Government shutdowns, debt ceilings, a $17.2 trillion debt, low poll ratings for a divided Congress and an anemic rollout of the Affordable Care Act were all part of the bomb blasts that were headlines during the year we are about to see in our rearview mirror.
Names like Obamacare, Benghazi, NSA, Boehner, Reed, IRS and others are synonymous with the year 2013. None of those names is particularly endearing to anyone who had to weather the battles that ensued from each.

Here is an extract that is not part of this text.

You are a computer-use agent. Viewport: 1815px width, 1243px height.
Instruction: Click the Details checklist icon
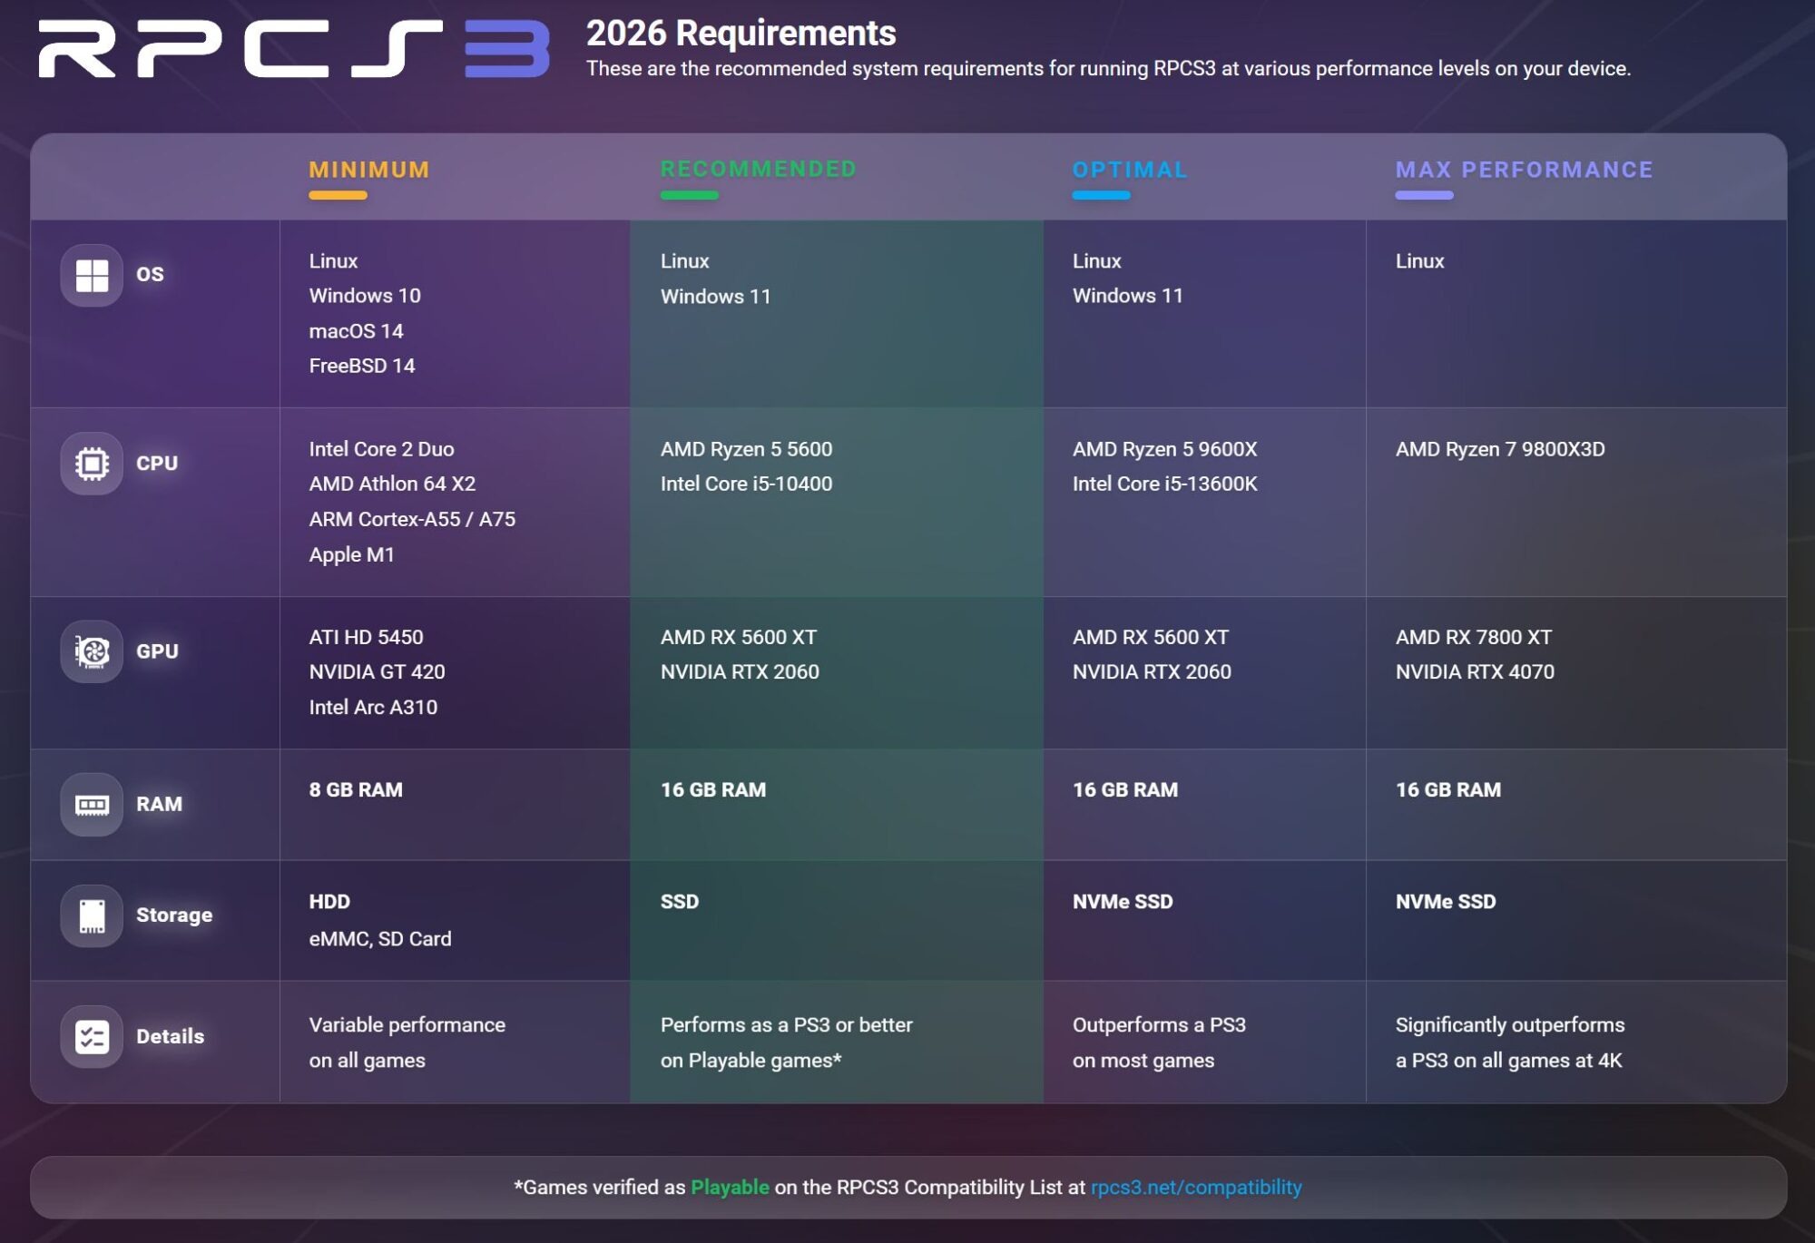(x=92, y=1037)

Not since Richard Nixon’s Watergate has this nation been more divided and seemingly disgusted with its leaders. President Obama’s year-end poll rating hit an all-time low of 39 percent saying the president is doing a good job. Congress is even sporting a more dismal poll rating of just 9 percent (that’s House and Senate) and for the entire year the average approval rating for Congress was just 14 percent. That’s the lowest approval rating in recent history. In fact, it’s the lowest in the 39-year history of Gallup.
What has caused all of these sinking ratings of our nation’s leaders?
Well, perhaps it’s a symptom of our nation’s divide. For example, more metropolitan areas tend to lean intensely liberal — New York, New Jersey, California, Washington and Oregon. However, fly-over country — Arizona, Utah, Wyoming, Texas, Louisiana and other southern states — trend more conservative.
Gridlock was broken, according to many political observers, when Rep. Paul Ryan, R-Wis. and Sen. Patty Murray, D-Wash., reached a compromised budget deal that was just signed by President Obama. Whether gridlock has been broken will be evident when the 114th Congress convenes after the first of the year.
A sneak peek would suggest that the 2014 midterm election could result in a huge turnover of the House or Senate and end the ongoing gridlock or it could return a majority of Republicans to the House and maintain Democratic control of the Senate and the net result would be gridlock. However, if the Democrats were to secure a majority in the House and Senate it would give the president the authority to push through more legislation similar to his legacy bill — the Affordable Care Act.